All negative conditions are expressed explicitly.

Identifying Literal Object

Plain literal with @content

If @content attribute and no @datatype, then the @content value is a (potential) plain literal object, with in-scope xml:lang.

Typed literal with @content

If @content attribute and @datatype, then the @content value is lexical form and @datatype is datatype of typed literal object.

Plain in-line literal

If @plain attribute with 'true' then concatenation of text descendent nodes is lexical form of plain literal object, with in-scope xml:lang.

Typed in-line literal

If @datatype attribute and no @content, then concatenation of text descendent nodes is lexical form of typed literal object, @datatype is type.

In-line rdf:XMLLiteral

If no @datatype and no @content and no @plain attributes then Exclusive Canonicalization of element content is lexical form of typed literal object, of type rdf:XMLLiteral.

Resource Objects

@href

@href gives URI for resource object

@nodeID

@nodeID gives blank node identifier for resource object

gensym

if not @href and not @nodeID then blank node identifier is generated (associated with element)

Predicate for Literal Objects

@property attribute

Gives explicit predicate for literal objects

Implicit predicate

If there is an @content, @datatype or @plain attribute, and no @property attribute then there is an implicit property for literal objects of xhtml2:refersToLiteral

Predicate for Resource Objects

@rel attribute

Gives explicit predicate for resource objects

@rev attribute

Gives explicit predicate for resource objects, but reversed

Implicit predicate

If there is an @href or @nodeID and an @about or @id attribute, and no @rel or @rev attribute then there is an implicit property for resource objects of xhtml2:refersToResource

Subjects

@about

Gives URI for subject

@id

If no @about attributes, gives fragID for subject

Subject defined by Parent element

If child has no @about or @id, then subject comes from parent.

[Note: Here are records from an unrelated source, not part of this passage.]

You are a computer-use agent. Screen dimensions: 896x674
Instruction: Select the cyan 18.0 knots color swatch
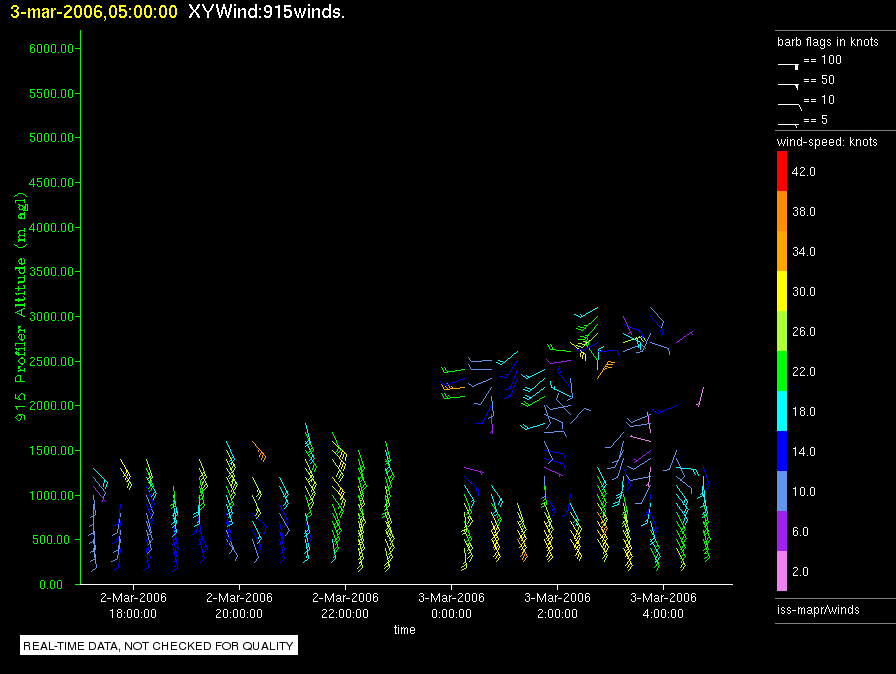point(781,411)
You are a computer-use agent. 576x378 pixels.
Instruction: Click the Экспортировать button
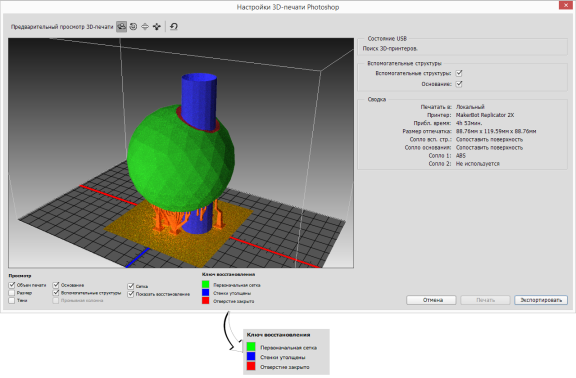coord(541,300)
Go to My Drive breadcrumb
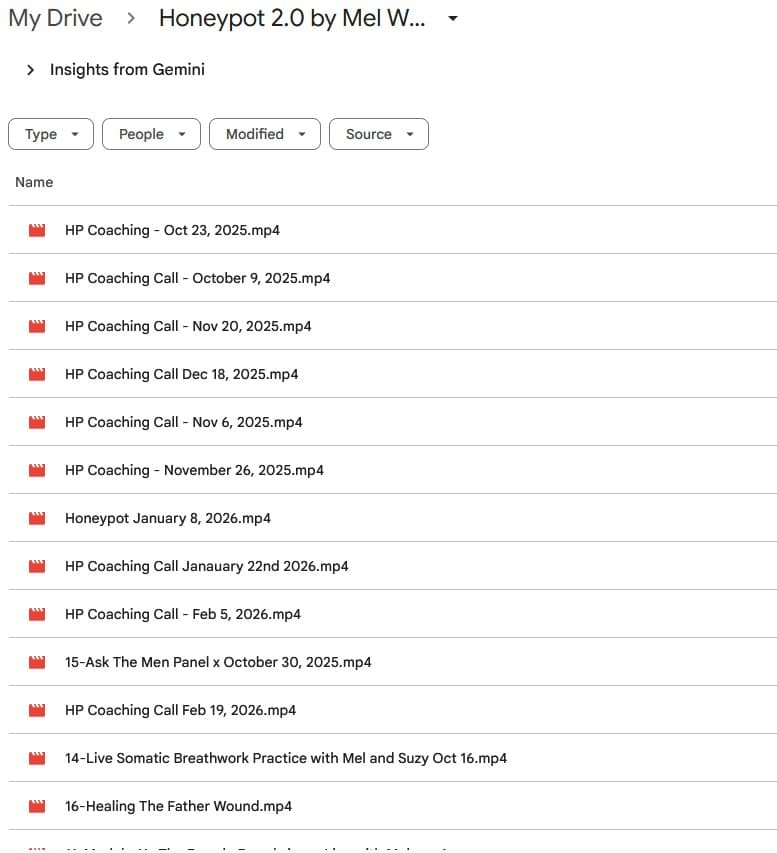The width and height of the screenshot is (777, 853). (x=55, y=19)
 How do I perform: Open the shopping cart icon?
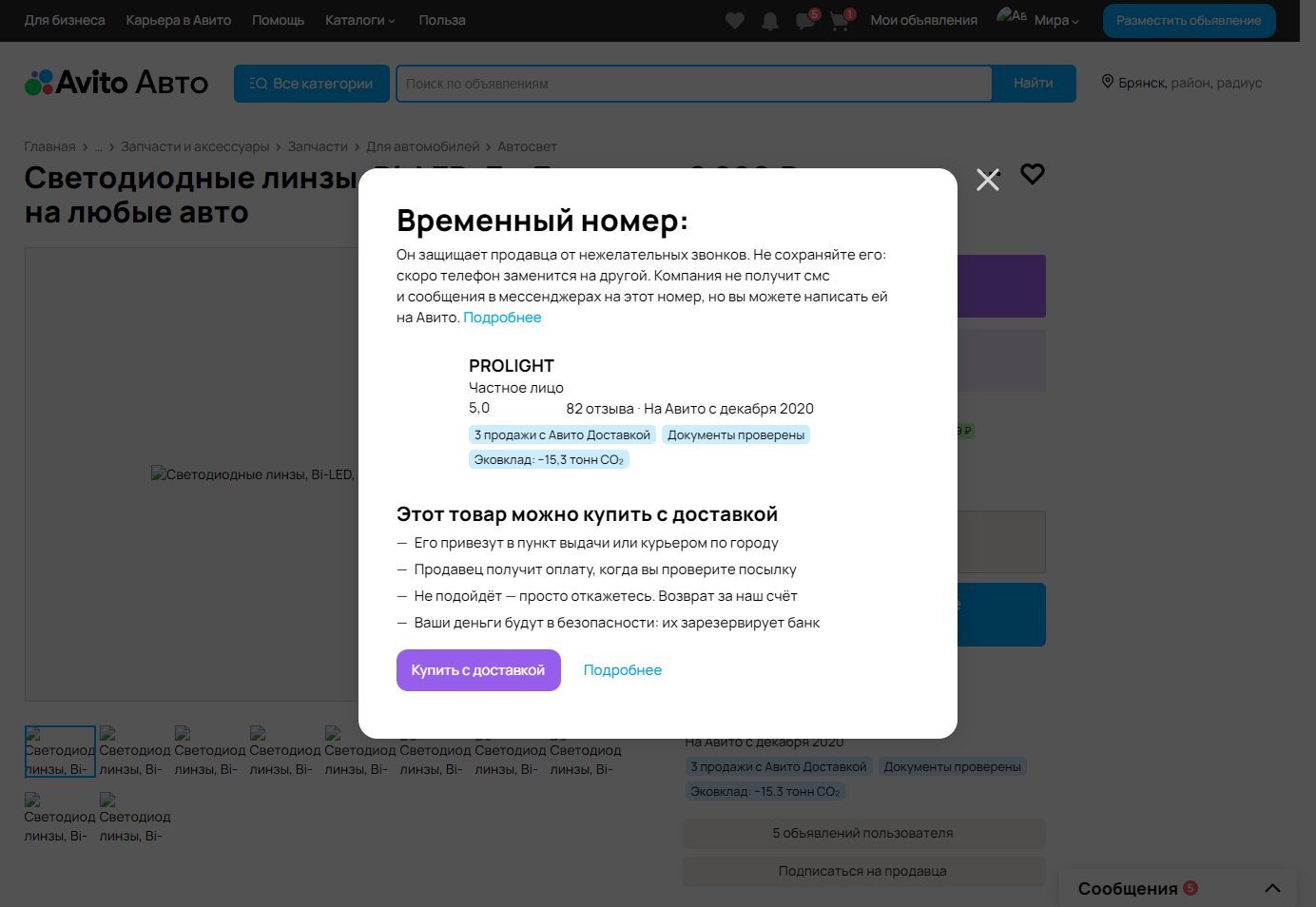[x=841, y=20]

Subject from Parent element's explicit object

If parent has @href or @nodeID then that gives subject

Parent element's generated object

If parent has actually used a generated object, because it lacks an explict object, but does have an @rel or @rev, then the bnode with generated-id from the parent, is used as the subject for the child element

Parent element's subject

If parent doesn't match previous cases, i.e. no @href or @nodeID or @rev or @rel, but does have an @about or an @id (but no @about) then the @about or @id is used as the subject of the child triple. This allows idiom like:

   <head about="">
      <link property="dc:creator" content="Jeremy Carroll"/>
   </head>

Gensym from parent

If parent does not match any of the above cases, i.e. no @href, @nodeID, @rev, @rel, @about or @id then a gensym is used.